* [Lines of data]
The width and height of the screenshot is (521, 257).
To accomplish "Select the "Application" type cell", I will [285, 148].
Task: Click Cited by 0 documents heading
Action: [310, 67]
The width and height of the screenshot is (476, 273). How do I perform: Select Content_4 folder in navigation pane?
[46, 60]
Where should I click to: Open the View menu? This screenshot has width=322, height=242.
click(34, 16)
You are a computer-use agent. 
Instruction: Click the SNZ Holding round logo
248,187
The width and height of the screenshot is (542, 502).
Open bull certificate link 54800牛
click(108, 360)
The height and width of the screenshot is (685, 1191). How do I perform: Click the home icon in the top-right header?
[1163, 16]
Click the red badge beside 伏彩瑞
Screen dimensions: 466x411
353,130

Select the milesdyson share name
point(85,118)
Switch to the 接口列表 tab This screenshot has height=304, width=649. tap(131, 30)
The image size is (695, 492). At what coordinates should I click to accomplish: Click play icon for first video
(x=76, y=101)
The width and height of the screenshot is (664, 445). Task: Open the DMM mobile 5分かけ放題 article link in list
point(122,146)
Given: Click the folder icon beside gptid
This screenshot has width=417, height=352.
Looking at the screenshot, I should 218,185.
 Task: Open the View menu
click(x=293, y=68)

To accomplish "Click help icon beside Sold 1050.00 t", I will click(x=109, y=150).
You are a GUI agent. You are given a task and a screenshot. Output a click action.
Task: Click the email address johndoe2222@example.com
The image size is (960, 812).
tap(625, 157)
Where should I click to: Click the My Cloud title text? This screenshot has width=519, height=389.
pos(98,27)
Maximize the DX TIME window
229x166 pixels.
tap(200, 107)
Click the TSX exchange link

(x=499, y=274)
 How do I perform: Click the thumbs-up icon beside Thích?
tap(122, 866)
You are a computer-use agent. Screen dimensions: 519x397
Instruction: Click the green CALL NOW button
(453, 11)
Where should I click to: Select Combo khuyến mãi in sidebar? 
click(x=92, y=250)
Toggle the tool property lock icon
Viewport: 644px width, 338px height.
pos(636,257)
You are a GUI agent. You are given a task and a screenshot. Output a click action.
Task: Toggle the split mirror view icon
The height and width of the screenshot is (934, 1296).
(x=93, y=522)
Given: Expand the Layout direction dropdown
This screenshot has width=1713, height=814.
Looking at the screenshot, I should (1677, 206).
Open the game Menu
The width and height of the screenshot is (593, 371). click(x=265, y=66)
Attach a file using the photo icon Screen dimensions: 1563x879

* [Work to complete] Repeat every line of the listing above word for word.

* [Complete answer]
The width and height of the screenshot is (521, 257).
To accomplish "Select the "Application" type cell", I will [285, 148].
Task: Click Cited by 0 documents heading
Action: [310, 67]
The width and height of the screenshot is (476, 273). How do I perform: Select Content_4 folder in navigation pane?
[46, 60]
Where should I click to: Open the View menu? This screenshot has width=322, height=242.
click(34, 16)
You are a computer-use agent. 
Instruction: Click the SNZ Holding round logo
248,187
The width and height of the screenshot is (542, 502).
Open bull certificate link 54800牛
click(108, 360)
The height and width of the screenshot is (685, 1191). How do I perform: Click the home icon in the top-right header?
[1163, 16]
Click the red badge beside 伏彩瑞
Screen dimensions: 466x411
353,130

Select the milesdyson share name
point(85,118)
Switch to the 接口列表 tab This screenshot has height=304, width=649. tap(131, 30)
The image size is (695, 492). At what coordinates should I click to accomplish: Click play icon for first video
(x=76, y=101)
The width and height of the screenshot is (664, 445). Task: Open the DMM mobile 5分かけ放題 article link in list
point(122,146)
Given: Click the folder icon beside gptid
This screenshot has width=417, height=352.
Looking at the screenshot, I should 218,185.
 Task: Open the View menu
click(x=293, y=68)

To accomplish "Click help icon beside Sold 1050.00 t", I will click(x=109, y=150).
You are a GUI agent. You are given a task and a screenshot. Output a click action.
Task: Click the email address johndoe2222@example.com
The image size is (960, 812).
tap(625, 157)
Where should I click to: Click the My Cloud title text? This screenshot has width=519, height=389.
pos(98,27)
Maximize the DX TIME window
229x166 pixels.
tap(200, 107)
Click the TSX exchange link

(x=499, y=274)
 How do I perform: Click the thumbs-up icon beside Thích?
tap(122, 866)
You are a computer-use agent. Screen dimensions: 519x397
Instruction: Click the green CALL NOW button
(453, 11)
Where should I click to: Select Combo khuyến mãi in sidebar? 
click(x=92, y=250)
Toggle the tool property lock icon
Viewport: 644px width, 338px height.
pos(636,257)
You are a GUI agent. You are given a task and a screenshot. Output a click action.
Task: Toggle the split mirror view icon
The height and width of the screenshot is (934, 1296).
(x=93, y=522)
Given: Expand the Layout direction dropdown
This screenshot has width=1713, height=814.
Looking at the screenshot, I should (1677, 206).
Open the game Menu
The width and height of the screenshot is (593, 371). click(x=265, y=66)
Attach a file using the photo icon Screen dimensions: 1563x879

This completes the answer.